# START OF Data supplied

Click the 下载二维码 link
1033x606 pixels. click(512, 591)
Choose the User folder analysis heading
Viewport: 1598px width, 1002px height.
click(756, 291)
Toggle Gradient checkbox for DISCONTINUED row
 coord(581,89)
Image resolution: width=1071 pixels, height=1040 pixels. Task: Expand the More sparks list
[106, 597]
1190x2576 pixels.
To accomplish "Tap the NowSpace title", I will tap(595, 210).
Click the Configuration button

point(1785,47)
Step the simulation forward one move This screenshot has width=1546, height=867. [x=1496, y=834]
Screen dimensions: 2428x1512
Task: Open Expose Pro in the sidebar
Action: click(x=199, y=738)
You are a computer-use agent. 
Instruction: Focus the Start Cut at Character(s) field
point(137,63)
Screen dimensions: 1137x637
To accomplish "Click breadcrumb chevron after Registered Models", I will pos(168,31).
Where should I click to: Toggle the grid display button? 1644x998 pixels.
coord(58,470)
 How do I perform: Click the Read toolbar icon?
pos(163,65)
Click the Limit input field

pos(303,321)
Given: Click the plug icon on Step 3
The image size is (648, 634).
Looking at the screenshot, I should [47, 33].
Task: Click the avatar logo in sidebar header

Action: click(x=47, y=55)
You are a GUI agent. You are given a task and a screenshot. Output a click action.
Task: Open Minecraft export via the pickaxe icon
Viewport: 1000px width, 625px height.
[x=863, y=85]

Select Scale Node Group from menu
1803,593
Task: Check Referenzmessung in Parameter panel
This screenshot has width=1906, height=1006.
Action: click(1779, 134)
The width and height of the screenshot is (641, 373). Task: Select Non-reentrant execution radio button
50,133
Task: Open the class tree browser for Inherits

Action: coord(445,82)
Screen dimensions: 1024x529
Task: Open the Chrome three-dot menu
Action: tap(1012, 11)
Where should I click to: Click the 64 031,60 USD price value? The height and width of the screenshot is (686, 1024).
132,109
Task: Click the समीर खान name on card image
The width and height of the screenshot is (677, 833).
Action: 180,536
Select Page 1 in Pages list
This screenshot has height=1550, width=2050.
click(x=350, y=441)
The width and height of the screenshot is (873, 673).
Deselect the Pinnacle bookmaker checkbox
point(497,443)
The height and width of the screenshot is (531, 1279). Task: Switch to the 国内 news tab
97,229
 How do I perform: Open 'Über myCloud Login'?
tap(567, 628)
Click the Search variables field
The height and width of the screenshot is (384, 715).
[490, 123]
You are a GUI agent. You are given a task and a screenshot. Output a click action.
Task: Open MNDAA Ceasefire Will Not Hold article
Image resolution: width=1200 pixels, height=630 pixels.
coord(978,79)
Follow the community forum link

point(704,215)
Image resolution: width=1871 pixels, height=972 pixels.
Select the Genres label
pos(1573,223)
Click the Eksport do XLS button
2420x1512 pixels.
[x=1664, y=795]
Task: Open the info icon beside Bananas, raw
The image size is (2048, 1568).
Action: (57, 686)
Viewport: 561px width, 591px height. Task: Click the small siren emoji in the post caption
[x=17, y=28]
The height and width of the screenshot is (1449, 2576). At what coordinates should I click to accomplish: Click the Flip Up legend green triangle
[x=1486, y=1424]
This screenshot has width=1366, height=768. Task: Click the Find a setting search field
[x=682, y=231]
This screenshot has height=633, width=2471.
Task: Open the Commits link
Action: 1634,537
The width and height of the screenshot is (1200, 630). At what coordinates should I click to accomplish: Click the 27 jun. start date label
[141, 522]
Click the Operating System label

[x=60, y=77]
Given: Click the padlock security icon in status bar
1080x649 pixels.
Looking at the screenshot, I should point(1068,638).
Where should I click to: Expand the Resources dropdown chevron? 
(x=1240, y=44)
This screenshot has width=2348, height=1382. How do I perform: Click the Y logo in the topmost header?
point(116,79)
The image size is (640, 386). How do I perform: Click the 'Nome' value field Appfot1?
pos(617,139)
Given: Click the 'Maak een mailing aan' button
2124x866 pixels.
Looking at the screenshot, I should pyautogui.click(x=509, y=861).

# END OF Data supplied

### What is needed
Identify every line of the records that contains the word "value", and copy each of those lines. Case counts.

### Reply
Where should I click to: Click the 64 031,60 USD price value? The height and width of the screenshot is (686, 1024).
The image size is (640, 386). How do I perform: Click the 'Nome' value field Appfot1?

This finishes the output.